Part XLVIII: The Credibility Of The Christian Faith Seen In Christ's Absolute Impartiality In Judging Men
(Luke 13:1-9)
  1. Introduction
    1. Some of the world's religions cater to favor the welfare a specific people or cultural group above other groups. Mormonism, for example seems to favor American peoples as special to God and Muslims the Arab peoples due to the importance and proximity of Mecca in Saudi Arabia.
    2. Yet, the true faith should be totally impartial. Accordingly, Jesus demonstrated in Luke 13:1-9 the total impartiality of his view of people especially when it comes to God's judgment. It offers a lesson for us all:
  2. The Credibility Of The Christian Faith Seen In Christ's Absolute Impartiality In Judging Men.
    1. Luke's Gospel was written to demonstrate the credibility of the Christian faith to Theophilus, Luke 1:3-4.
    2. Hence, Jesus revealed the credibility of Christianity in Luke 13:1-9 by showing the great impartiality and hence certainty by which God judges all unrepentant men:
      1. In the context of Christ's urging people to repent to avoid judgment (Luke 12:54-59), some listeners gloated that some socially despised Galileans had been slain by Pilate presumably because they were guilty of deep sin, Luke 13:1. (G. Campbell Morgan, Luke, p. 161)
      2. Jesus responded to these people who socially disdained Galileans with a warning, Luke 13:1-5:
        1. Christ countered the idea that these slain Galileans were any worse sinners than any other group of people in Israel who considered themselves socially or ethnically superior to Galileans, Luke 13:2.

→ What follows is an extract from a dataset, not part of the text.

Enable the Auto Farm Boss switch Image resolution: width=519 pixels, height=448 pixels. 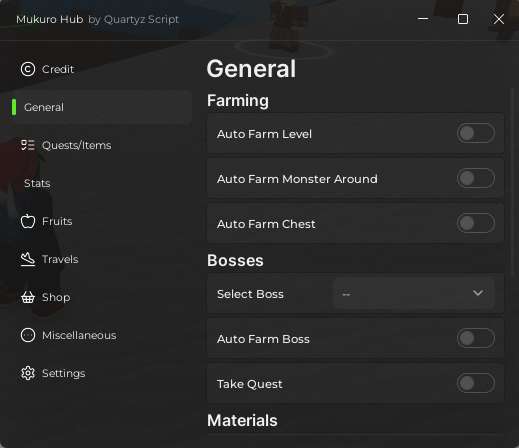pos(476,338)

        2. In fact, their deaths were a sample of God's judgment administered at the hands of the agent of God in this case, the government official, Pilate, Luke 13:3 with Romans 13:1-4. Thus, these Judeans who gloated at the death of these Galileans were doomed for judgment of similar kind unless they repented and believed in Jesus as well, Luke 13:3 in light of Luke 19:41-44.
        3. Going further, Jesus referred to the death of some people upon whom a tower in Jerusalem, the tower of Siloam, had fallen, Luke 13:4 (Z.P.E.B., vol. Five, p. 437). These non-Galilean Jerusalem dwellers had died by an alleged "act of God", a sample of what would happen to the rest of the unbelievers in all of Israel unless they changed their minds about Christ, Luke 13:5 with 19:41-44!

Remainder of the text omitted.